##### Listed entries #####
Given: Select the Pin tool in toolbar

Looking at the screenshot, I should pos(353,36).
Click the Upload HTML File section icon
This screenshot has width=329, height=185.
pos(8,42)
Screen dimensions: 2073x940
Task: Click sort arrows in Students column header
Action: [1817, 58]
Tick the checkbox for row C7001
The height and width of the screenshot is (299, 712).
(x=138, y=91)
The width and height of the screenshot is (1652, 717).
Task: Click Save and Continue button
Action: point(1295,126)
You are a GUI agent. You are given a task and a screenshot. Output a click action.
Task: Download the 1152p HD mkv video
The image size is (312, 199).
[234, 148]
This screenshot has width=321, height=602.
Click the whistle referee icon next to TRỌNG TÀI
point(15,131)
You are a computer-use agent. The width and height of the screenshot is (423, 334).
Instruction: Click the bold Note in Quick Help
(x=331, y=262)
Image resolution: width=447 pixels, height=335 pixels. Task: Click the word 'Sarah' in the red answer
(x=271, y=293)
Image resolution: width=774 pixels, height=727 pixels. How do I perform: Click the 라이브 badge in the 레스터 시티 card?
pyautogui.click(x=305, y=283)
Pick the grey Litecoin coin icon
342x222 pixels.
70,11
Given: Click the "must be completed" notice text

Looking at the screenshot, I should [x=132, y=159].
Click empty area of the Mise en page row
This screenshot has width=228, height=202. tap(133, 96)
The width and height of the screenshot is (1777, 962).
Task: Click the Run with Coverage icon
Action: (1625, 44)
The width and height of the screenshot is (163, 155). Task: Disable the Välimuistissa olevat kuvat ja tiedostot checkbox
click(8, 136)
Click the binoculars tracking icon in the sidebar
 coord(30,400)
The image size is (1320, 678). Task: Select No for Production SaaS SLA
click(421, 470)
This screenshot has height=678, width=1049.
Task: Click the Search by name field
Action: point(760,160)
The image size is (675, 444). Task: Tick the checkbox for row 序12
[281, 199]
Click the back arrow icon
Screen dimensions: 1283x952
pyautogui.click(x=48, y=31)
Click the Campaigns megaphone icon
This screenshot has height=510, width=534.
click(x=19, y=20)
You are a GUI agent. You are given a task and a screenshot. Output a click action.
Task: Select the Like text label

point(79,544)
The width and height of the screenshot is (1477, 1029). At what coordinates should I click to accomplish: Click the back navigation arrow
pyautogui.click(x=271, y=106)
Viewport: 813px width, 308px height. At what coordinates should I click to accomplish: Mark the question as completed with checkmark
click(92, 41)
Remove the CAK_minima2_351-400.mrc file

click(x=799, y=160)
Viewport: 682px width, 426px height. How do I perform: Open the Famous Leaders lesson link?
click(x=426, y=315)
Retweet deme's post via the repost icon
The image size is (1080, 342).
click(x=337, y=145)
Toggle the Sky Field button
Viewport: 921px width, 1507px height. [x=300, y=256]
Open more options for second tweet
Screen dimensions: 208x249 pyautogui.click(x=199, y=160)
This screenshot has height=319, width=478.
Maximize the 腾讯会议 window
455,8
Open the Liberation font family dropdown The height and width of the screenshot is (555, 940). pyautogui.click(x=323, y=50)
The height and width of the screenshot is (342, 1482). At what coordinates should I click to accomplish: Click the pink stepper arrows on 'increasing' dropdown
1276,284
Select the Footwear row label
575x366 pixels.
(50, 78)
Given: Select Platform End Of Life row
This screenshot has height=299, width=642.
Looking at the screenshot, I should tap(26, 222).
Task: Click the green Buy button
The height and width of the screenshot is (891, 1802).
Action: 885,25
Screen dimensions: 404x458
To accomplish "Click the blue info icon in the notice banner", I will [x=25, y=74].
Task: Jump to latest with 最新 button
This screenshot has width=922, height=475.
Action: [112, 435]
#####
| Requirement |
All of the records above should be repeated exactly.

| Task answer |
Given: Select the Pin tool in toolbar

Looking at the screenshot, I should pos(353,36).
Click the Upload HTML File section icon
This screenshot has width=329, height=185.
pos(8,42)
Screen dimensions: 2073x940
Task: Click sort arrows in Students column header
Action: [1817, 58]
Tick the checkbox for row C7001
The height and width of the screenshot is (299, 712).
(x=138, y=91)
The width and height of the screenshot is (1652, 717).
Task: Click Save and Continue button
Action: point(1295,126)
You are a GUI agent. You are given a task and a screenshot. Output a click action.
Task: Download the 1152p HD mkv video
The image size is (312, 199).
[234, 148]
This screenshot has width=321, height=602.
Click the whistle referee icon next to TRỌNG TÀI
point(15,131)
You are a computer-use agent. The width and height of the screenshot is (423, 334).
Instruction: Click the bold Note in Quick Help
(x=331, y=262)
Image resolution: width=447 pixels, height=335 pixels. Task: Click the word 'Sarah' in the red answer
(x=271, y=293)
Image resolution: width=774 pixels, height=727 pixels. How do I perform: Click the 라이브 badge in the 레스터 시티 card?
pyautogui.click(x=305, y=283)
Pick the grey Litecoin coin icon
342x222 pixels.
70,11
Given: Click the "must be completed" notice text

Looking at the screenshot, I should [x=132, y=159].
Click empty area of the Mise en page row
This screenshot has width=228, height=202. tap(133, 96)
The width and height of the screenshot is (1777, 962).
Task: Click the Run with Coverage icon
Action: (1625, 44)
The width and height of the screenshot is (163, 155). Task: Disable the Välimuistissa olevat kuvat ja tiedostot checkbox
click(8, 136)
Click the binoculars tracking icon in the sidebar
 coord(30,400)
The image size is (1320, 678). Task: Select No for Production SaaS SLA
click(421, 470)
This screenshot has height=678, width=1049.
Task: Click the Search by name field
Action: point(760,160)
The image size is (675, 444). Task: Tick the checkbox for row 序12
[281, 199]
Click the back arrow icon
Screen dimensions: 1283x952
pyautogui.click(x=48, y=31)
Click the Campaigns megaphone icon
This screenshot has height=510, width=534.
click(x=19, y=20)
You are a GUI agent. You are given a task and a screenshot. Output a click action.
Task: Select the Like text label

point(79,544)
The width and height of the screenshot is (1477, 1029). At what coordinates should I click to accomplish: Click the back navigation arrow
pyautogui.click(x=271, y=106)
Viewport: 813px width, 308px height. At what coordinates should I click to accomplish: Mark the question as completed with checkmark
click(92, 41)
Remove the CAK_minima2_351-400.mrc file

click(x=799, y=160)
Viewport: 682px width, 426px height. How do I perform: Open the Famous Leaders lesson link?
click(x=426, y=315)
Retweet deme's post via the repost icon
The image size is (1080, 342).
click(x=337, y=145)
Toggle the Sky Field button
Viewport: 921px width, 1507px height. [x=300, y=256]
Open more options for second tweet
Screen dimensions: 208x249 pyautogui.click(x=199, y=160)
This screenshot has height=319, width=478.
Maximize the 腾讯会议 window
455,8
Open the Liberation font family dropdown The height and width of the screenshot is (555, 940). pyautogui.click(x=323, y=50)
The height and width of the screenshot is (342, 1482). At what coordinates should I click to accomplish: Click the pink stepper arrows on 'increasing' dropdown
1276,284
Select the Footwear row label
575x366 pixels.
(50, 78)
Given: Select Platform End Of Life row
This screenshot has height=299, width=642.
Looking at the screenshot, I should tap(26, 222).
Task: Click the green Buy button
The height and width of the screenshot is (891, 1802).
Action: 885,25
Screen dimensions: 404x458
To accomplish "Click the blue info icon in the notice banner", I will [x=25, y=74].
Task: Jump to latest with 最新 button
This screenshot has width=922, height=475.
Action: [112, 435]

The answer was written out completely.